[[ Reading text open ]]

Molecular compound screening and docking
The protein crystal structures of the three IRSGs were downloaded from the PDB dataset. The candidate molecular structures were downloaded from the Pubchem dataset (Table S1). The Molecular Operating Environment (MOE) software (version 2019.0102) was utilized to prepare protein structures and conduct docking scoring. In brief, the active site was determined for each enzyme using the MOE alpha site finder. Ligand molecules were then positioned within the site using the Triangle Matcher method and ranked utilizing the London dG scoring function. Subsequently, the ten best poses (with a default of 30) were selected and subjected to further refinement through energy minimization within the binding pocket. Following refinement, rescoring was performed using the GBVI/WSA dG scoring function.

[[ Reading text closed ]]
[[ Recorded information open ]]

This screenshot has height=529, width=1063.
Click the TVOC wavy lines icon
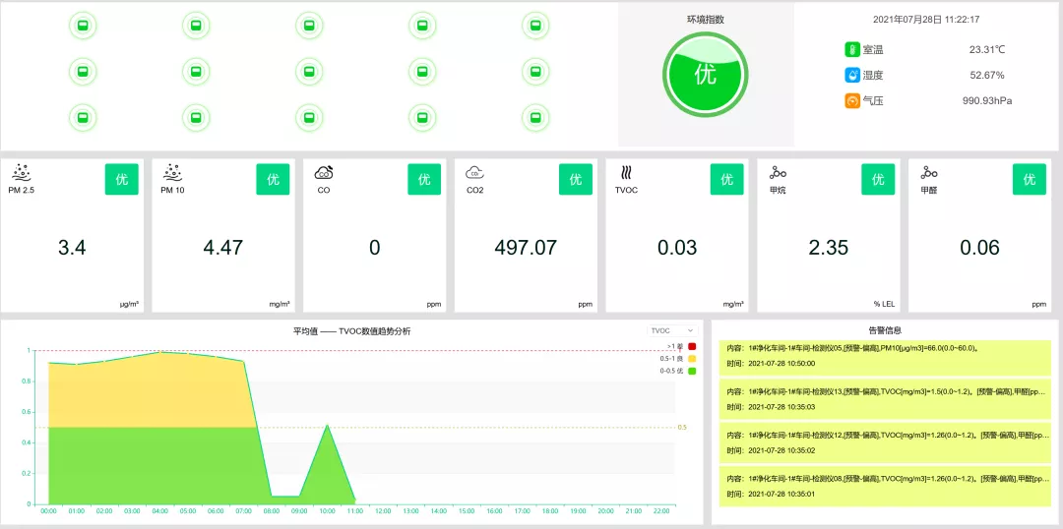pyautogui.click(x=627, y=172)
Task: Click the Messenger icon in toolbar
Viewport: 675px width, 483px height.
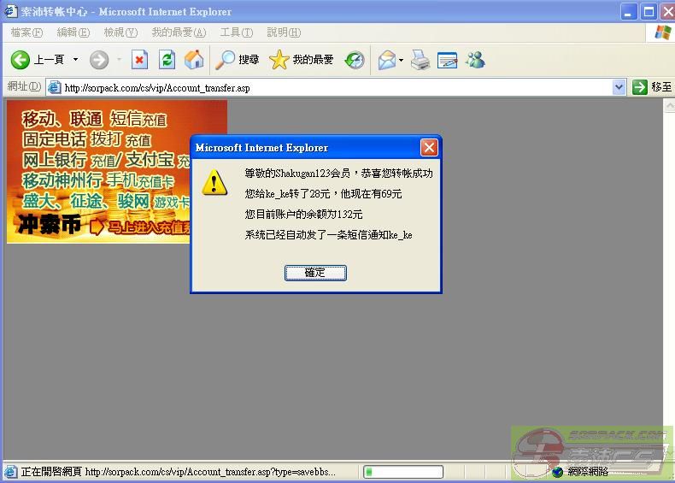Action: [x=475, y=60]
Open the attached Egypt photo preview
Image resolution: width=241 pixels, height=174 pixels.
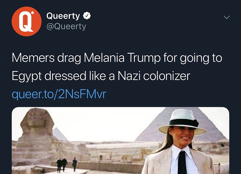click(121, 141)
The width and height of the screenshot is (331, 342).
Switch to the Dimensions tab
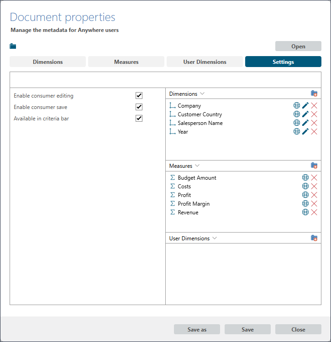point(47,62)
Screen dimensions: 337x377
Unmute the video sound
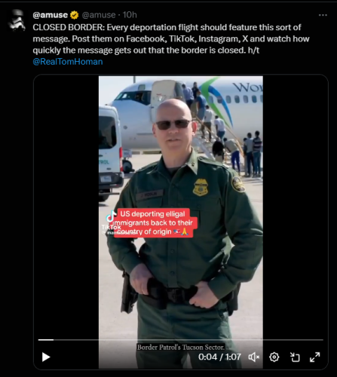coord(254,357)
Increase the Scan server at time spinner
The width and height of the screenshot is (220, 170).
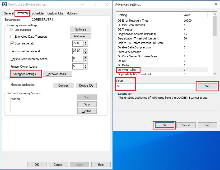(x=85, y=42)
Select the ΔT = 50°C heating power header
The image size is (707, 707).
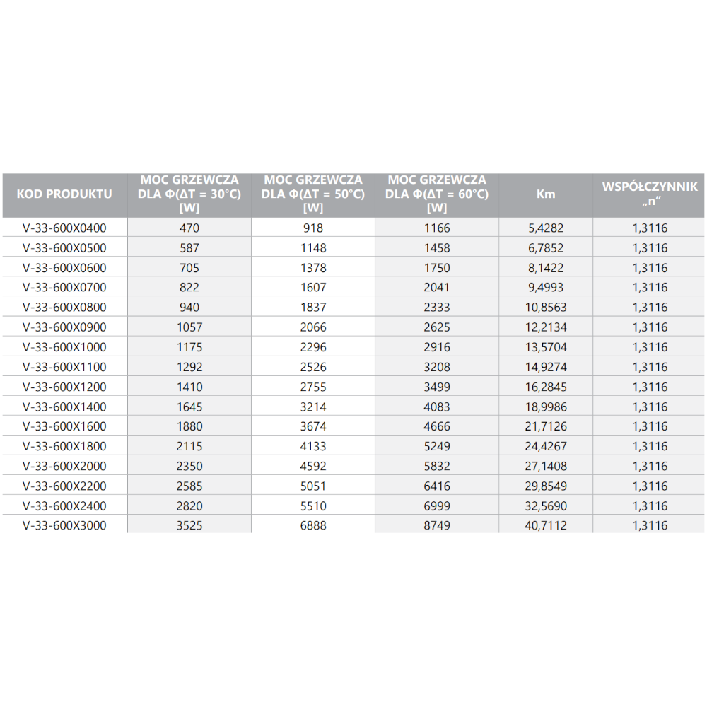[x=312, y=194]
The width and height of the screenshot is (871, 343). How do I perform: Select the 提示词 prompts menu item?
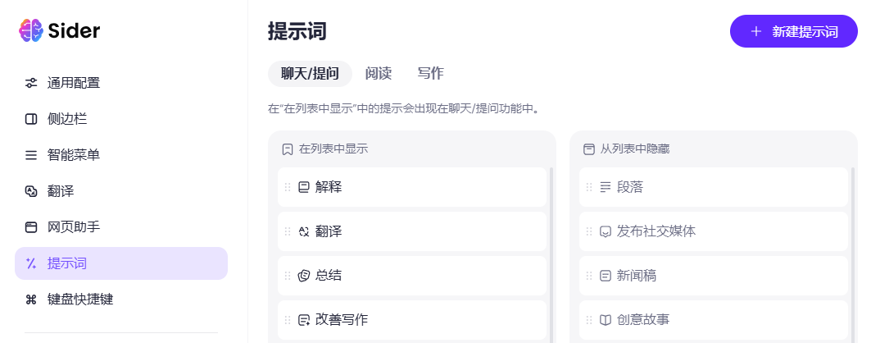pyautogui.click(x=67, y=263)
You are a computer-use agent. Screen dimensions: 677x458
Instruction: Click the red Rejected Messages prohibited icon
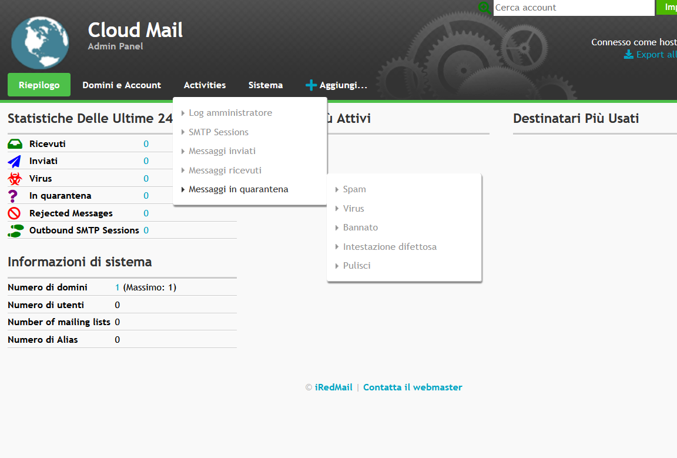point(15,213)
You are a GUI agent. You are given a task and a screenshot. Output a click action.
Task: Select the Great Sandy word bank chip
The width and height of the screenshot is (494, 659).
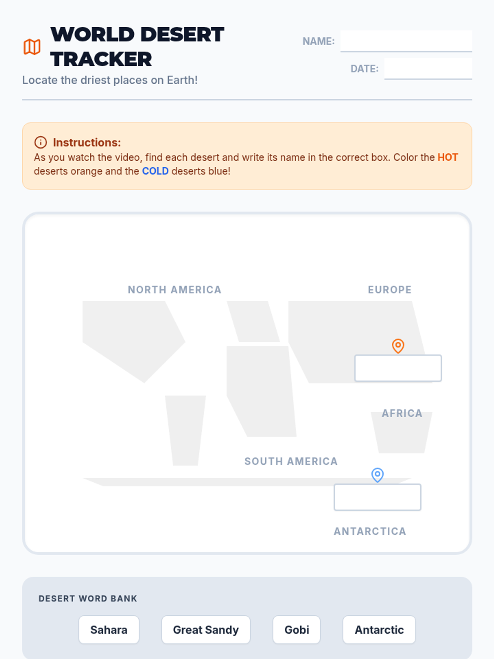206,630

[[ Recorded information closed ]]
[[ Recorded information open ]]

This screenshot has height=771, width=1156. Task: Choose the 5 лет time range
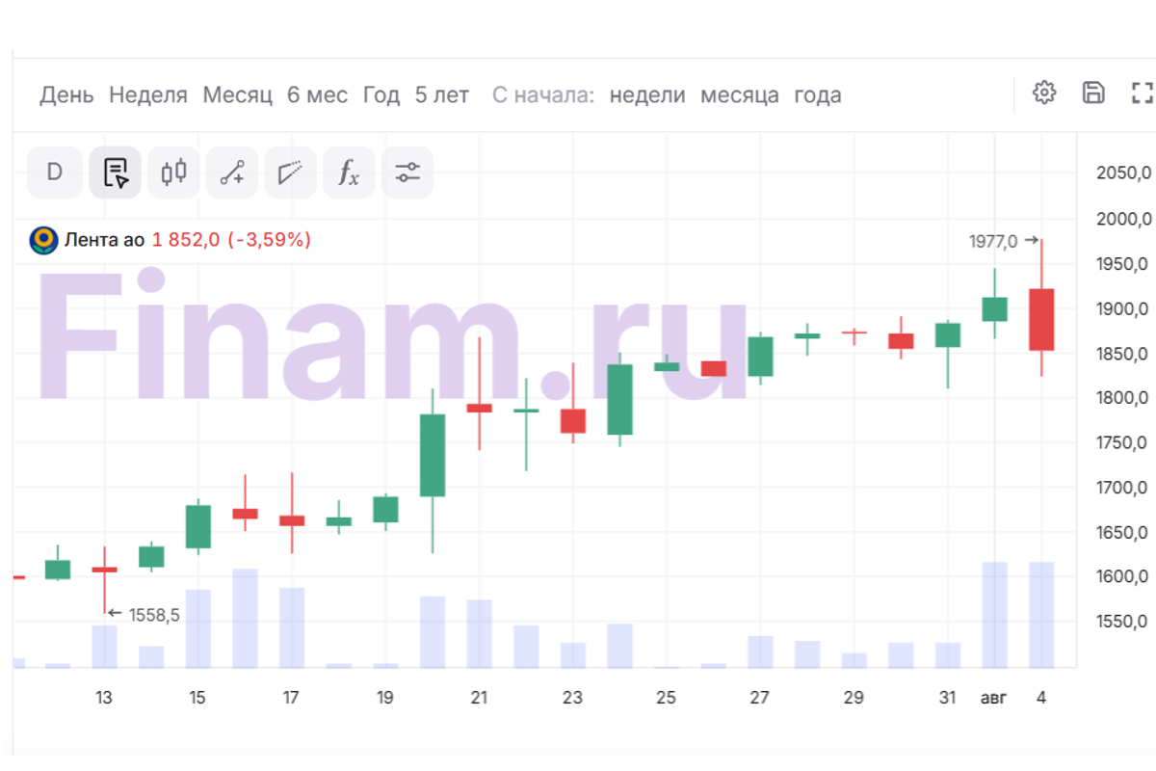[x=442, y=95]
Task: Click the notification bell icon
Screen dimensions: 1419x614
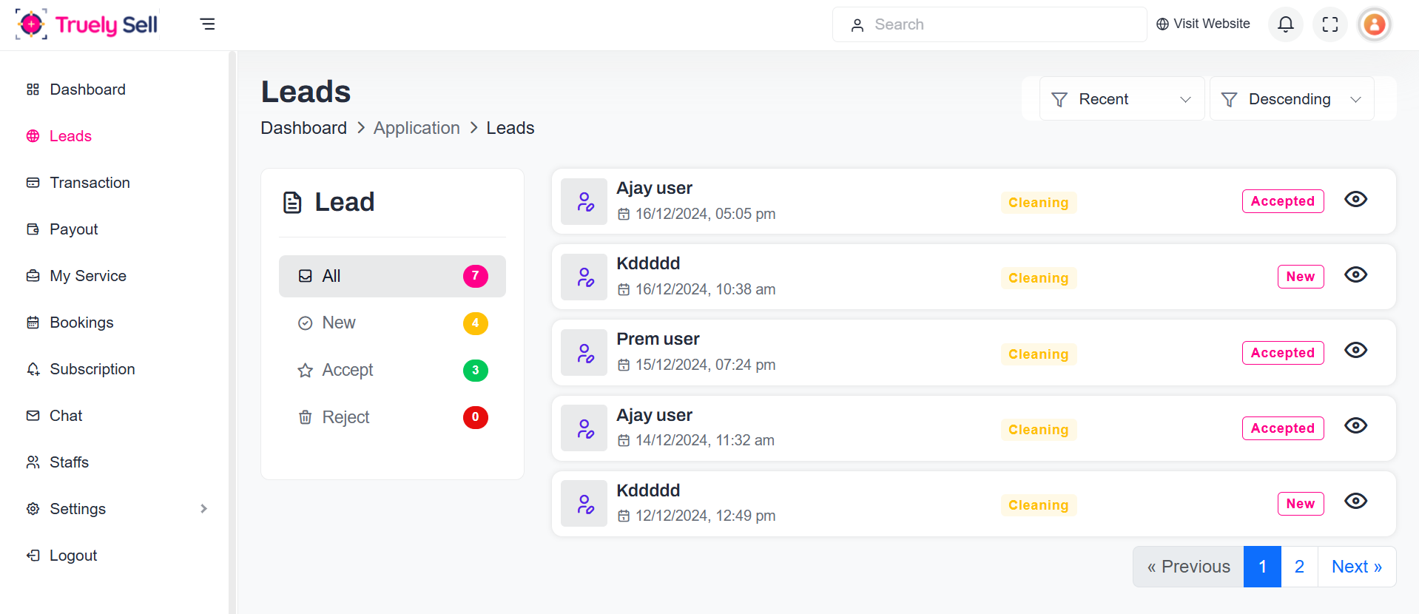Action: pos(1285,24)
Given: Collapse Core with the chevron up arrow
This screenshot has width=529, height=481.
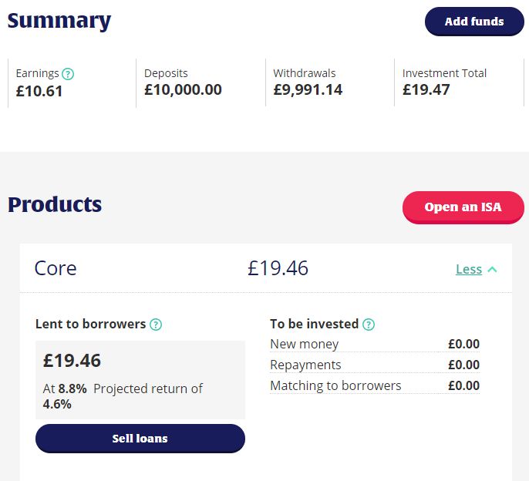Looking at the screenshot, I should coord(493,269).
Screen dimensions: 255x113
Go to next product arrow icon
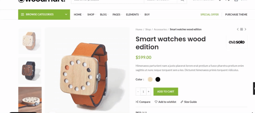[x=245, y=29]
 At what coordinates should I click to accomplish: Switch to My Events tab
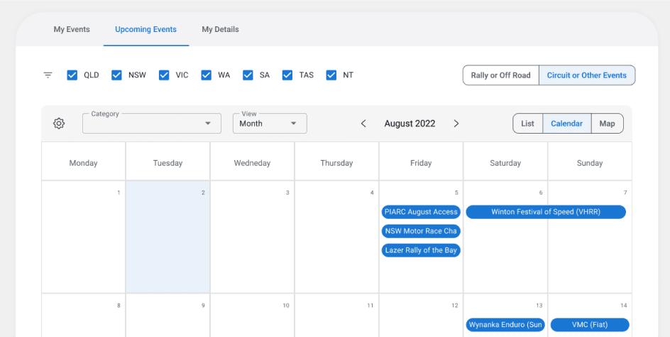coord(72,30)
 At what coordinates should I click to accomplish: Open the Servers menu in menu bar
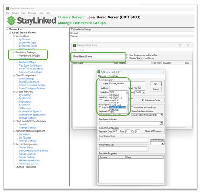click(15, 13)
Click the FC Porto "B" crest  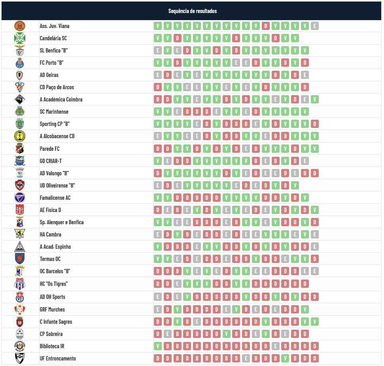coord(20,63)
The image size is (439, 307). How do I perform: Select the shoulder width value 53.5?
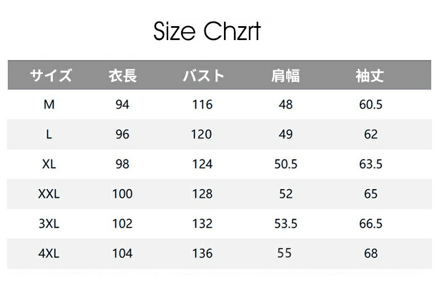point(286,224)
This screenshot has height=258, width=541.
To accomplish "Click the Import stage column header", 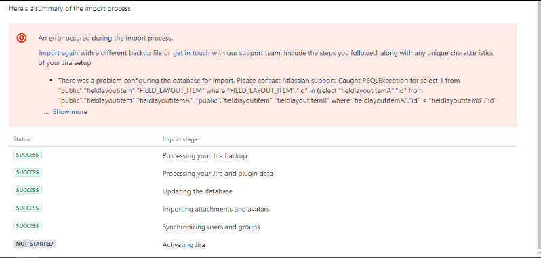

[[ Recorded information closed ]]

→ Required work: From the passage on molecular compound screening and docking, list every named dataset, software tool, method, or scoring function it mentions.

→ Answer:
- PDB dataset
- Pubchem dataset
- Molecular Operating Environment (MOE) software (version 2019.0102)
- MOE alpha site finder
- Triangle Matcher method
- London dG scoring function
- GBVI/WSA dG scoring function